*TO DO*:
(a) In the text on plug-in pneumatic valves, how long does swapping a pluggable valve from double-ended to single-ended take?
(b) List every network connection type that the text on plug-in pneumatic valves names as an alternative to a 25-pin connector for linking the fieldbus converter to a PLC.
(c) Carry on the text about plug-in pneumatic valves with a few more sentences, starting right after its final one.

*READING PASSAGE*:
╔══

Plug-in valves with integrated solenoids provide another way that manufacturers have improved their pneumatic experience. Let’s say we plumbed up a pusher to knock products off a conveyor but learn that the pusher doesn’t quite get the product off the conveyor or doesn’t get out of the way in time for the next product to come to the station. The pluggable valve can be swapped out from a double-ended to single-ended in a minute or less. Further, since the solenoid is integrated into the valve body, changing function from energize on/energize off to energize on with automatic off/on de-energize makes function changes a breeze. We can even change from a two-way valve to a three-way valve in the same manner.

The key to the plug-in valve is the fieldbus connection. In the old way, individual wires needed to be wired from each solenoid back to a controlling device like a programmable logic controller (PLC). With the way we do things today, the valves plug into the manifold and the manifold plugs into a fieldbus converter. That converter could still be a 25-pin connector with individual wires going back to a PLC output module, but it could just as easily be an Ethernet/IP, Profibus, Modbus, DeviceNet, EtherCAT or Profinet connection to a PLC but with a lot less wiring.

╚══

*PROVIDED MATERIAL*:
╔══

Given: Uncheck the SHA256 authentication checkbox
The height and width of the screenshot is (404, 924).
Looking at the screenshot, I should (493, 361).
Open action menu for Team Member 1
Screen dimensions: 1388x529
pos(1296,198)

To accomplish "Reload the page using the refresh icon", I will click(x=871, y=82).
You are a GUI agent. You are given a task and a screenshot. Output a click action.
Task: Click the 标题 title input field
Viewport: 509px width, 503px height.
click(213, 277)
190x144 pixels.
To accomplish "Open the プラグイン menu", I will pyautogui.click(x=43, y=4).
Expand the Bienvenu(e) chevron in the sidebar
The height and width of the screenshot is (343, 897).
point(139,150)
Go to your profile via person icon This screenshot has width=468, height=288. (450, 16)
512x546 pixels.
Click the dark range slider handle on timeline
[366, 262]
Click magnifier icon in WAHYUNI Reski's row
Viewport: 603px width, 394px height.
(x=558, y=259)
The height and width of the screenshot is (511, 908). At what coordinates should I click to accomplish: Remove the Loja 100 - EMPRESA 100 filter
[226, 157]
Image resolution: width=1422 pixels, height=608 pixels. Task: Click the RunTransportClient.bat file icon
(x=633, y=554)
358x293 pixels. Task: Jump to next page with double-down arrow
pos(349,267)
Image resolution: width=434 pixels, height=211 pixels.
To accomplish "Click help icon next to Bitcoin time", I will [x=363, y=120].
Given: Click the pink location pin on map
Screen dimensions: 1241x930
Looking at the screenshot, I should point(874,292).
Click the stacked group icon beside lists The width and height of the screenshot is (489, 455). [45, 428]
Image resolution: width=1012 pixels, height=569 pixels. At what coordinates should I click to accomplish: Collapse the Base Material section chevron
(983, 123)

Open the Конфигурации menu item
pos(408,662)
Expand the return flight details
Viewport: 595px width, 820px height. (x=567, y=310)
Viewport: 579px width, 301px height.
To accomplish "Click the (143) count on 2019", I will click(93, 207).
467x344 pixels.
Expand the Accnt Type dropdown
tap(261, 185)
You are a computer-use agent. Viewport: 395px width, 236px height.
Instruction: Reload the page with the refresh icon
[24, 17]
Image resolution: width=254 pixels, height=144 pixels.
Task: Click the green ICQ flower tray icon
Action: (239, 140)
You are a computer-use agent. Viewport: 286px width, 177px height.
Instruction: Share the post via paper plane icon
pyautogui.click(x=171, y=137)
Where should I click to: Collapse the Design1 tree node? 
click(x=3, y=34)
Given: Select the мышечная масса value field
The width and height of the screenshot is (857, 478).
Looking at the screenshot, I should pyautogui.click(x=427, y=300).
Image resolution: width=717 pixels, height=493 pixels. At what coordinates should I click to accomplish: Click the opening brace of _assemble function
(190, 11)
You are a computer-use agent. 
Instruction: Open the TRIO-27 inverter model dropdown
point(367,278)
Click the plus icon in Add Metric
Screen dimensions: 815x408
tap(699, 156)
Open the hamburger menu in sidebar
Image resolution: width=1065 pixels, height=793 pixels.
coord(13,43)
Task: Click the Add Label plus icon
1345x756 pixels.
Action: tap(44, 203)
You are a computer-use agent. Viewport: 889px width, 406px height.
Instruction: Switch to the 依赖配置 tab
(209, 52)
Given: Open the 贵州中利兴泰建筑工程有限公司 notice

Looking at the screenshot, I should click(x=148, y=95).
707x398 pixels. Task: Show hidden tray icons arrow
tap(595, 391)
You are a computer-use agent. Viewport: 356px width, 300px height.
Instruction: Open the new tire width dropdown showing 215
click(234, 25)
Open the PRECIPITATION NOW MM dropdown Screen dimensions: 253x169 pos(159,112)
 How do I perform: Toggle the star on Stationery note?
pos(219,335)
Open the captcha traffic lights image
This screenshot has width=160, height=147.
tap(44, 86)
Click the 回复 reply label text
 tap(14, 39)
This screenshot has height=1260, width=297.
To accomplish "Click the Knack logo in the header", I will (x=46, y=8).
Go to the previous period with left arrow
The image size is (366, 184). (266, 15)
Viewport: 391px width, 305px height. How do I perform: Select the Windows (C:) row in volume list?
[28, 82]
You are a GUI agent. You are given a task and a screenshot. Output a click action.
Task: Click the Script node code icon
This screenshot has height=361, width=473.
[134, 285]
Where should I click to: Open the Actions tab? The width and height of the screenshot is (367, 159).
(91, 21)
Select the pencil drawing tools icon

╚══

*ANSWERS PROVIDED*:
(a) A minute or less.

(b) Ethernet/IP, Profibus, Modbus, DeviceNet, EtherCAT, Profinet

(c)
Finally, making design even easier, that same fieldbus connection means that we can put items other than a pneumatic valve/solenoid on that manifold. Using the same mounting screws, the manifold can be expanded to include field-mounted I/O modules, all communicating through that same fieldbus module. Both digital and analog modules can be mounted right there in the field where the devices are mounted on the machine/process.

The bottom line for design is we don’t necessarily have to use electronic devices where a pneumatic device would still work just fine. The migration away from pneumatic was driven by a need to cut down on the energy needed to make air; but, with smaller, more efficient devices using that air, the need to totally eliminate air may not be necessary.